Does the plan have momentum and do you think your 'Fit for 55' package will be adopted before COP27 in Sharm el-Sheikh?
"I hope so. We still have a lot of work to do. Not every single proposal will be fully adopted by then, but I hope by then we will have reached the point of no return. We will have full commitment from the European Parliament and the Council, where all the member states come together, that we have them on board for the package as a whole. That would be incredibly important before COP27."
At euronews, we've been reporting lately about the rise in energy prices and companies that are producing gas are reporting billions extra in profits. Why is the European Commission promoting so-called ‘new gas projects of common interest’ and will you support and approve Nord Stream two?
"What we need to do is to help countries transit out of coal into renewables. But some countries can't make that in one go. They will need natural gas as a transitional energy source. And that's why we support some of those projects. But we don't want them to be locked into natural gas. So, it can only be a temporary solution. And we will make sure that our legislation is fit for purpose so that we have this transition from coal through natural gas to renewables in those countries that need it."
Can natural gas really be called green?
"No, it can't. It's a fossil fuel. But it's at the same time an energy carrier we will need in the transition towards green."
What about nuclear?
"Well, nuclear has a huge advantage of not creating any emissions. That's a huge advantage. But at the same time, it is based on fossils and it comes at an incredibly high cost."
What would Kees say about the radioactive waste of nuclear?

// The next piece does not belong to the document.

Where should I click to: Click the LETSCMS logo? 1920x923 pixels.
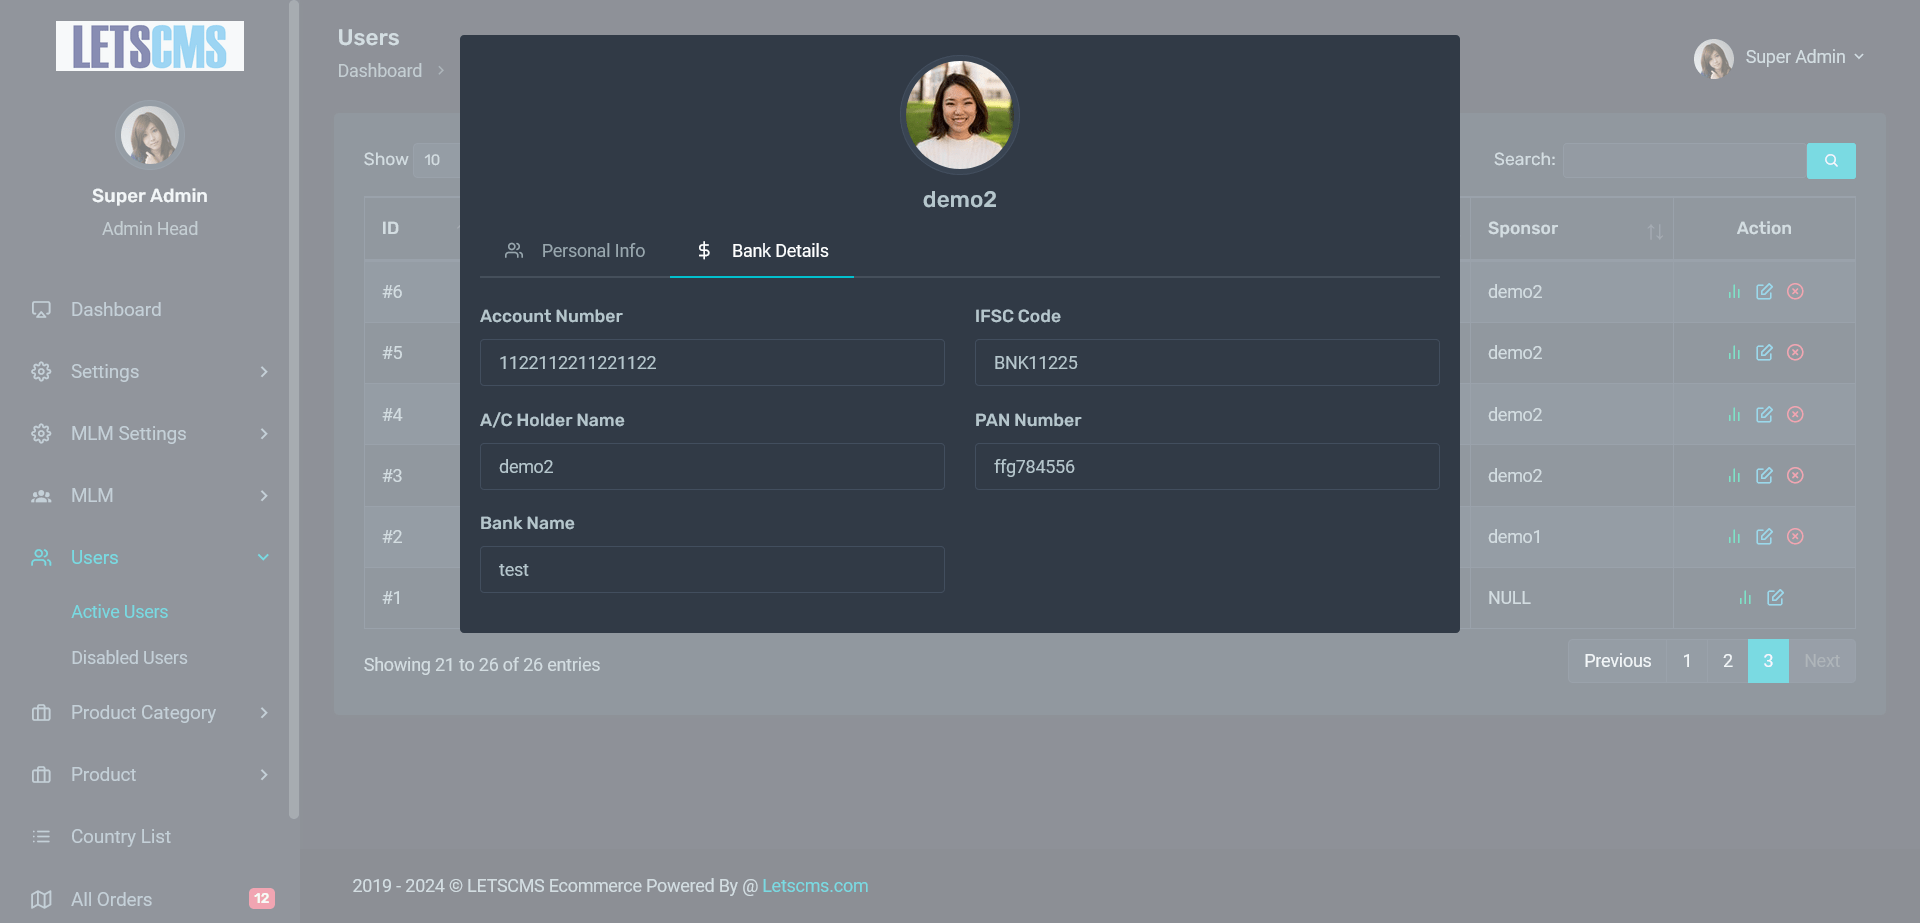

"Yes, indeed. The cost is huge. You know, the cost of building nuclear power plants is only going up. The cost of building renewable energy resources is going down dramatically down. You hardly need any public money to invest in renewables. You need massive amounts of public money to invest in nuclear."
Should Europe ban fossil fuel companies from sponsoring media, cultural and sports events?
"I think we should make clear that we want investment to move away from fossil fuel into renewables and this could be the same companies moving into renewable energy. Why not? But today the IMF has calculated we're investing about 11 million dollars a minute in fossil fuels and that needs to change and needs to change quickly."
We've recently seen people taking to the streets of Belgium, the Netherlands and Austria to protest against COVID-19 measures. These protests turned ugly. They were actually quite violent. Is Europe ready to weather a climate crisis?
"What is important is to confront our citizens, not just with the cost of the transition, but especially with the cost of non-transition, which will be huge. The human suffering will be immeasurable if we don't change our ways. And so, of course, this transition will be difficult, but we need to make sure it's fair. We need to make sure we leave no one behind. We need to demonstrate to our citizens that when we're asking them to contribute to this, what we're asking of them is fair and we make sure those who can contribute more actually do contribute more and those who can't are protected against, for instance, energy poverty."
Do you feel like the COVID-19 pandemic has scuppered the EU Green Deal a little bit?
"Well, of course, the COVID pandemic has a lot of influence on what people's worries are today. But interestingly enough, all research shows that if you ask people, what is your main concern? A majority of Europeans will say the climate crisis and not COVID."
Is Greta Thunberg a hero?
"She's a hero, absolutely. We would have no European Green Deal without her and the Fridays for Future movement."